Crowd-funding, the technical term for fund-raising sites like Kickstarter.com, has been an increasingly popular way for cartoonists to raise money to publish independent comic and graphic novel projects. While Kickstarter has just hit a new high point with the funding of the first $600,000 comics project, another recent high profile project hit a snag over creative differences but manages to regroup.

When things work, the results can be spectacular. The Order of the Stick is a Web comic written and drawn by Rich Burlew. At press time, “The Order of the Stick Reprint Drive” had raised $663,546 from a little more than 9,000 backers on Kickstarter with days to go before the project’s pledge period ends on February 21. The fund-raising doesn’t seem to be slowing down. Raising this amount of money is even more impressive considering that this project is intended to bring old books back into print, not create a new graphic novel. This is already the highest funded book project ever on Kickstarter, and it continues to climb through the top 10 of all-time highest crowd-funded projects.

The project began when Burlew noticed that volumes of the print collections of his self-published comics strip had sold out. He initially set up the Kickstarter drive just to get funds for a fresh printing of one of them. Now he’s looking at fresh printings for his entire catalogue (that's seven print volumes) and a need to increase the print runs to account for the demand generated by crowd-funding.

Burlew has accomplished this by taking an established audience—Order of the Stick started in 2003—and pointing them toward Kickstarter. He’s also selling new content as part of the menu of premiums, with 40 different donation levels. These range from a new story in PDF format for a $10 donation to a walk-on appearance in a comic by a backer’s Dungeons & Dragons character for $5,000. As the amount of money raised has increased, Burlew has added bonus premiums like stickers and a coloring book. He’s also added goals for new funding levels to keep the project aiming higher than its initial $57,750 goal. It also looks like he’ll need to set another goal past the current top level of $663,000.

While The Order of the Stick’s stock has been soaring, another well-known Kickstarter comics project was almost canceled, and its problems highlight the pitfalls of the creative process when it’s being funded by donations. In December, the original graphic novel Ashes, a Kickstarter project by writer Alex de Campi and artist Jimmy Broxton, was funded in the amount of $32,455. This was celebrated as both a top 10 funded comic project and proof that crowd-funding could finance an original graphic novel’s creation costs, not just printing costs. The project also offered an innovative premium for comics retailers, a “retailer’s bundle,” a set of five hardcover copies of the book along with digital downloads that retailers can sell for a $105 donation.

Less than a month later, however, claiming creative differences, de Campi fired Broxton, and it was unclear if a new artist would be hired or if de Campi would refund the pledged money. But de Campi is regrouping and is working to keep the project alive. “It will happen with multiple artists,” de Campi told PW of the now revised project, “which was how I had intended to do it in the first place.” De Campi has announced that artists Igor Kordey and Colleen Doran have signed on.

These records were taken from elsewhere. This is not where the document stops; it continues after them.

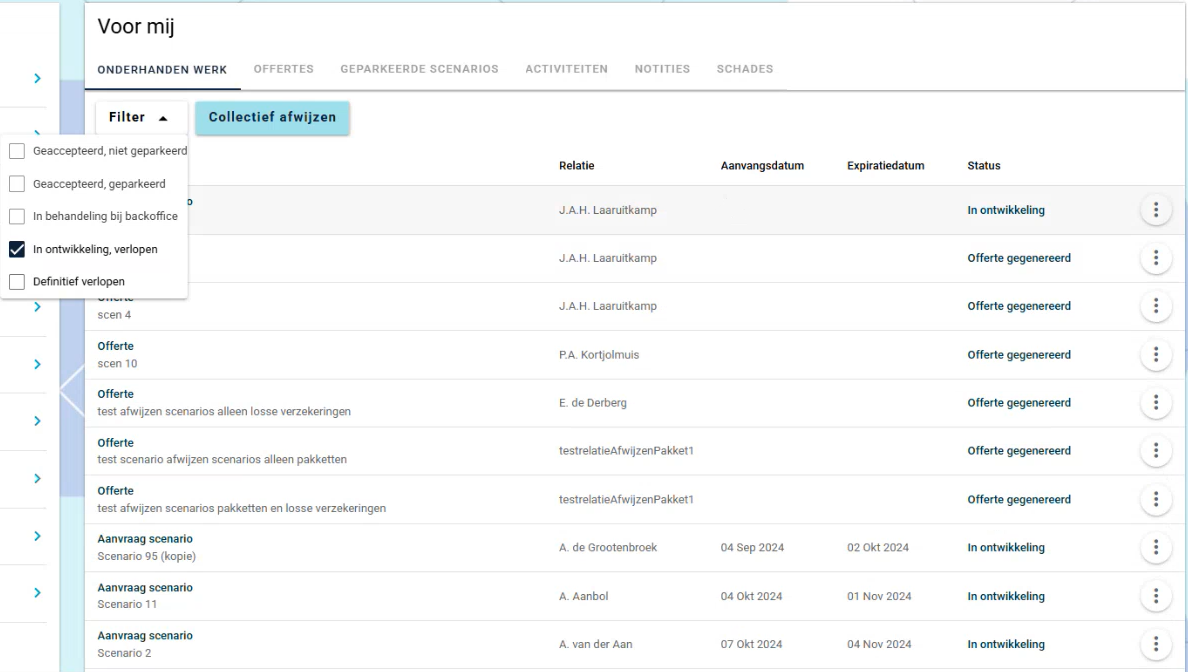Image resolution: width=1188 pixels, height=672 pixels.
Task: Tick 'In behandeling bij backoffice' checkbox
Action: click(x=17, y=216)
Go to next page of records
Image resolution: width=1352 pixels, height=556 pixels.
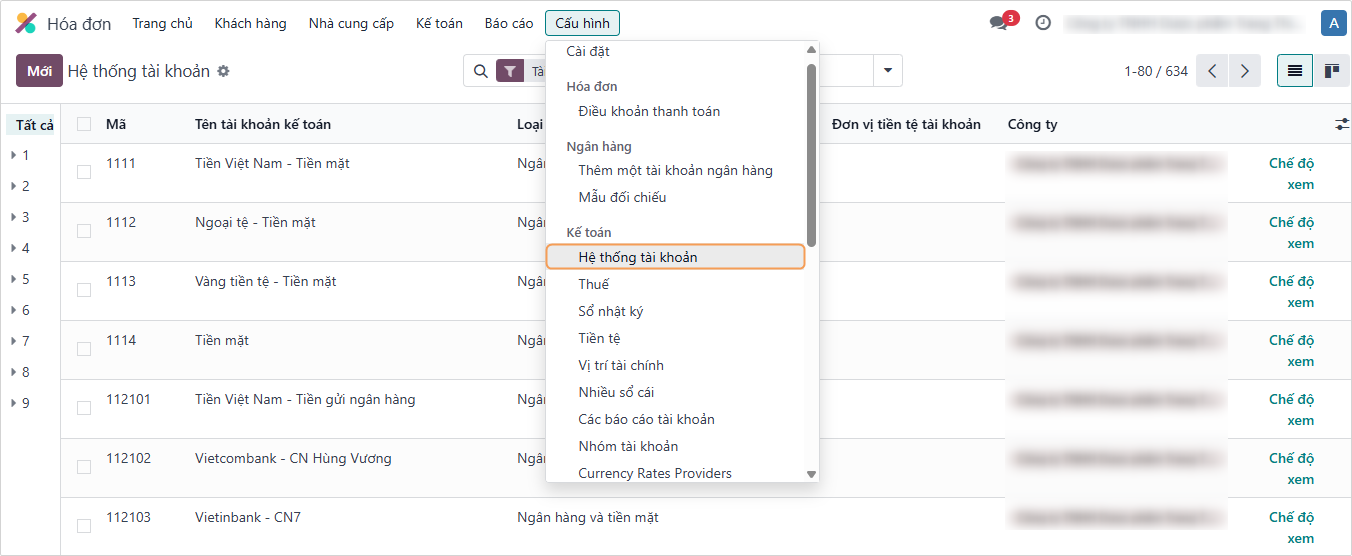coord(1245,71)
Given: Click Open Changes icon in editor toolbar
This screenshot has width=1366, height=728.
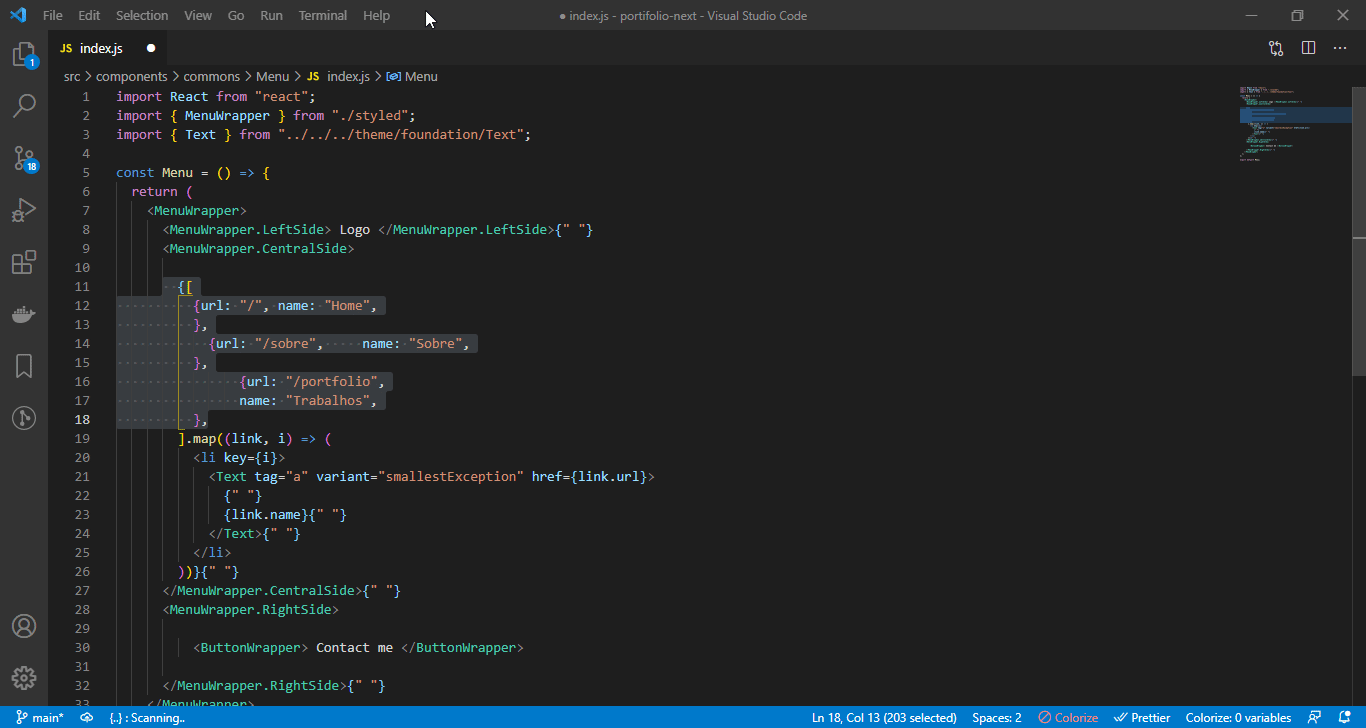Looking at the screenshot, I should pos(1276,48).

De Campi told backers of the project that she is very close to signing up all the artists she’ll need to complete the project. Although refunds will still be available for backers who do not care for the new artist lineup, de Campi is under no obligation to do so—once a campaign has been successfully funded, Kickstarter project organizers do not need to provide refunds. While this case has generated a lot of online chatter, it hasn’t hurt enthusiasm for crowd-funders to invest in projects by creators they believe in, as Burlew’s incredible success story shows.